Directions for this task: Please answer from the Kevin Durant cover story below: how many days before the ’11-12 season tipped off was Durant questioned by the media?

Text extract:
•••••

KD Never Stops
Kevin Durant’s offseason did more to make him an international superstar than even back-to-back NBA scoring titles had.
This is the cover story in SLAM 155 (March, ’12), which is no longer on newsstands. Purchase back issues of SLAM here.
by Adam Figman | @afigman
Kevin Durant strolls into the interview room at the Oklahoma City Thunder’s mid-December media day and it’s immediately evident: Something is different. It’s not an explicit, over-pronounced different, but it’s not a blink-and-you’ll-miss-it different either. There’s a clear, visible difference, and you only need to be around Durant for two or three minutes before you can sense it.
He’s still the same KD—the same good-natured DC kid with arms that hang endlessly from each shoulder, same skinny 6-9 frame and same jump shot that’s butter-smooth out to 30 feet. He’s still the leader of the Oklahoma City Thunder, still the best player among a collection of still-young talent that’s still building toward its goal of winning an NBA Championship.
And yet, something is different. It’s himself, or rather, his ability to be himself in such a public setting, surrounded by newspaper writers and TV cameras and bright lights and digital tape recorders. He sits with poise, speaks with clarity, maintains eye contact, keeps his head up. He pokes fun at plugged-in reporters who broke coveted information during the lockout—“Everybody got sources!”—jokes about his teammate/friend/supposed-to-be rival Russell Westbrook—“He’s pretty good”—and calls himself fat—“I looked in the mirror before training camp and, you know, I actually looked fat!”
Durant’s game has been progressing steadily, but as an off-the-court personality, this is somewhat new, if expected, headway. It’s the next logical rung on the ladder toward superstardom, the one on which the reserved, soft-spoken athlete adapts to his status and surroundings and becomes noticeably at ease under the glow of the public eye, or, at the least, the glow of the half-dozen or so cameras beaming white light into his eyes as he’s questioned by an anxious media horde 12 days before the ’11-12 season tips off.
“I feel like a rookie, just getting drafted!” he says, leaning back in his seat. “I’m excited that the fans get to enjoy the game again, and that we get to play the game we love. I’m looking forward to it.”

•••••

Data excerpts:
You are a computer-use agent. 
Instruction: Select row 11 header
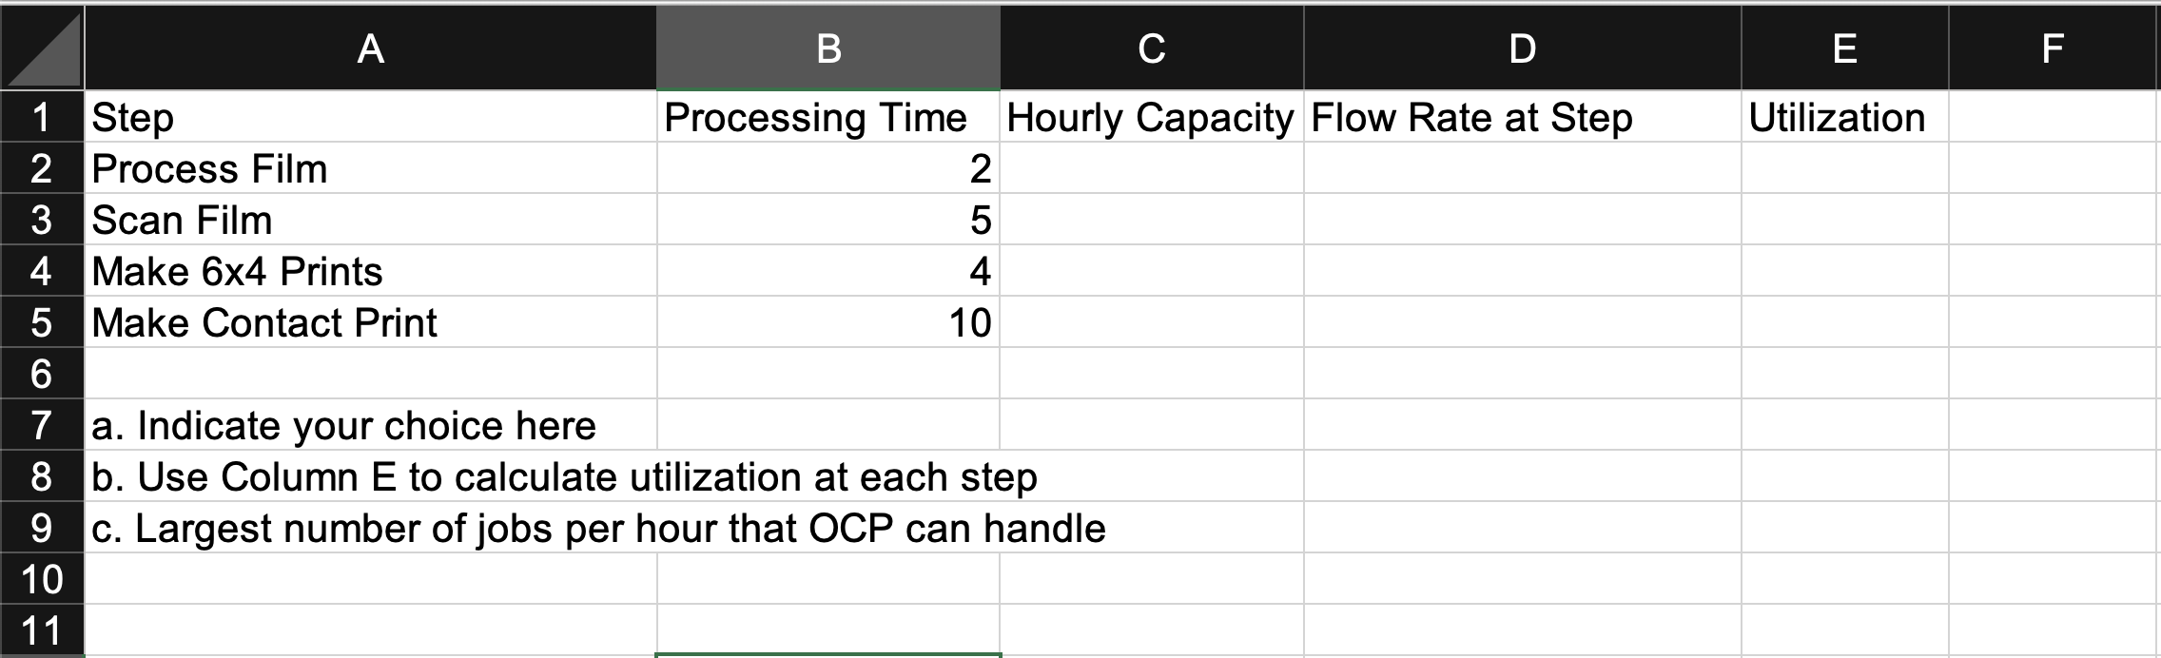[42, 629]
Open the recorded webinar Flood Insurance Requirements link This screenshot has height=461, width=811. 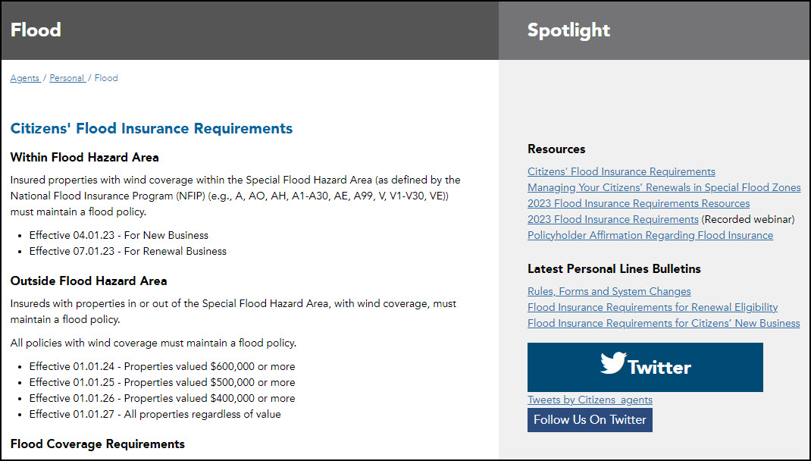612,219
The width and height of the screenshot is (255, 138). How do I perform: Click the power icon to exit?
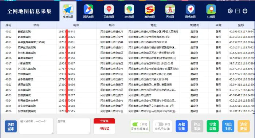(x=245, y=11)
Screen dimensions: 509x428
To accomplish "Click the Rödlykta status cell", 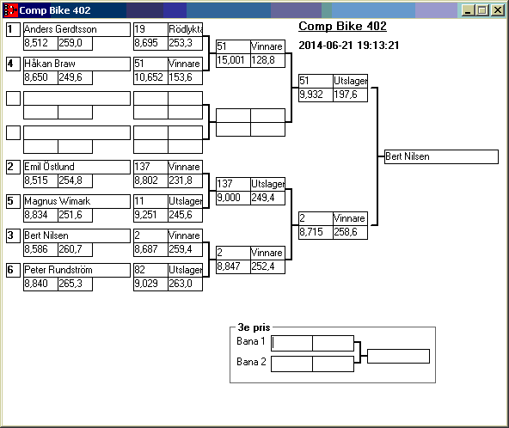I will click(186, 29).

•••••

Output below: 12 days